_Problem statement_. Which lines in the records below mention the word "computer"? Copy each one out.

[Stored items]
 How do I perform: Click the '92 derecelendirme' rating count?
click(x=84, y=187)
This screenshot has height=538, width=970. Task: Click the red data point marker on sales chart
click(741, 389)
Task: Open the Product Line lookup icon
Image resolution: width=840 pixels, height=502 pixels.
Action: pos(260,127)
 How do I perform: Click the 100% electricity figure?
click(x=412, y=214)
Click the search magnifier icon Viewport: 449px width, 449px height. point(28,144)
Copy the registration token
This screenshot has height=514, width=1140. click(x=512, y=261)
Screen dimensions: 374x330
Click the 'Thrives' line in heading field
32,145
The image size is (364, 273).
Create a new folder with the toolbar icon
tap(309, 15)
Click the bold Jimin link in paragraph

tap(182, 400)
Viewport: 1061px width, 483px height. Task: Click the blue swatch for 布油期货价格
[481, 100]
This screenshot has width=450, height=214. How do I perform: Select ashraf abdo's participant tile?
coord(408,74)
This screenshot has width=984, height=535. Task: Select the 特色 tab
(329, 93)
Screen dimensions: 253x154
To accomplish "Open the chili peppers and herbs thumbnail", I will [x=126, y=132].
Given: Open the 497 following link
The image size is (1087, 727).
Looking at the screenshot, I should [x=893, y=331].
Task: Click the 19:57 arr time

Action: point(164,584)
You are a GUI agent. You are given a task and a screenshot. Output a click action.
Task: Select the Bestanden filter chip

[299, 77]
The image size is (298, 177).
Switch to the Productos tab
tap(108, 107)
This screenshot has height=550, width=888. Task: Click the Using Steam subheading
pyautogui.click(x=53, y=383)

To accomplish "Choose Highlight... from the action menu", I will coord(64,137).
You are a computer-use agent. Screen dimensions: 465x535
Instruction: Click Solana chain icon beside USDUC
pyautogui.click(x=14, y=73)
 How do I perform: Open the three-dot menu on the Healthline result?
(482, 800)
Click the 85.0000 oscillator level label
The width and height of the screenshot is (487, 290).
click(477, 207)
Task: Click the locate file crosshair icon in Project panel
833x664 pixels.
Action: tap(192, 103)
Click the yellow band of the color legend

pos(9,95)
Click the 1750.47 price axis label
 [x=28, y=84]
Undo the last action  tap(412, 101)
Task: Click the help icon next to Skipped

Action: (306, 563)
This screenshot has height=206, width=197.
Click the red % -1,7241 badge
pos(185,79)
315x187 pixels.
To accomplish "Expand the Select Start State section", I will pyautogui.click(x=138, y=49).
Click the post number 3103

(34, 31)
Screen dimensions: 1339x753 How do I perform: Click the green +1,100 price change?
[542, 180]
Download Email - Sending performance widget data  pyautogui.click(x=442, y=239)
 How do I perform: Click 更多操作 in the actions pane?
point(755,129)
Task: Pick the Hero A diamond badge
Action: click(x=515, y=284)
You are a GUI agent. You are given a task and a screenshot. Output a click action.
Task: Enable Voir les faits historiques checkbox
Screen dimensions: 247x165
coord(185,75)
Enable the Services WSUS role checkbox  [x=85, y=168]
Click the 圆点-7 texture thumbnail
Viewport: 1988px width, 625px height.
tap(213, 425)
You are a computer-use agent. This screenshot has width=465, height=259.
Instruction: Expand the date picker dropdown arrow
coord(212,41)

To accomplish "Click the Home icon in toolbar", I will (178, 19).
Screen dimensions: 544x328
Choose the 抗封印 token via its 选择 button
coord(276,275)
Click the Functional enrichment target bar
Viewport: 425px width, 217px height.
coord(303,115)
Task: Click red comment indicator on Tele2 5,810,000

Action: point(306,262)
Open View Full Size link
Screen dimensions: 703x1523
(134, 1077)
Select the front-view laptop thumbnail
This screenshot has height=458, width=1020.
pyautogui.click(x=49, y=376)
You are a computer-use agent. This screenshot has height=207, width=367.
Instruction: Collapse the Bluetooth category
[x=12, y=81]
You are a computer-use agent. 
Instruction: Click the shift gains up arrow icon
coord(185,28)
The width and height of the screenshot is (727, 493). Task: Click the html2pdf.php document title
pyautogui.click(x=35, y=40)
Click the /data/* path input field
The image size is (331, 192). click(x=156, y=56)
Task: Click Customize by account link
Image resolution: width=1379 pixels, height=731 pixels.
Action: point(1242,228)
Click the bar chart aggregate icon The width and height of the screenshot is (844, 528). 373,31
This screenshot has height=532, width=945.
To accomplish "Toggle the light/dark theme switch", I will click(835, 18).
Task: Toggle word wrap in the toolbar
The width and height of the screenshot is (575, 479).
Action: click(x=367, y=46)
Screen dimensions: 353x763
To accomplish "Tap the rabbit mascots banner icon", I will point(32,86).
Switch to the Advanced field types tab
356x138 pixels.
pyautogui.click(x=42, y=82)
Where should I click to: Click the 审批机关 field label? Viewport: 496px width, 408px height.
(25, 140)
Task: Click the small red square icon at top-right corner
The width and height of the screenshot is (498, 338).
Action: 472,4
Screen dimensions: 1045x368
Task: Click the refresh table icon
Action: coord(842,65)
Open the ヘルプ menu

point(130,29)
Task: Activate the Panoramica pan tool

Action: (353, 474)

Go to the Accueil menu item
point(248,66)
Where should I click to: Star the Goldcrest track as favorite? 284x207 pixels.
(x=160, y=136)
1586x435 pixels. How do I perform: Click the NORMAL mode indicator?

_Exercise response_.
You are a computer-use agent. Screen dimensions: 465x535
You are a computer-use agent. This screenshot has width=465, height=259.
You are a computer-use agent. This screenshot has height=207, width=367.
You are a computer-use agent. 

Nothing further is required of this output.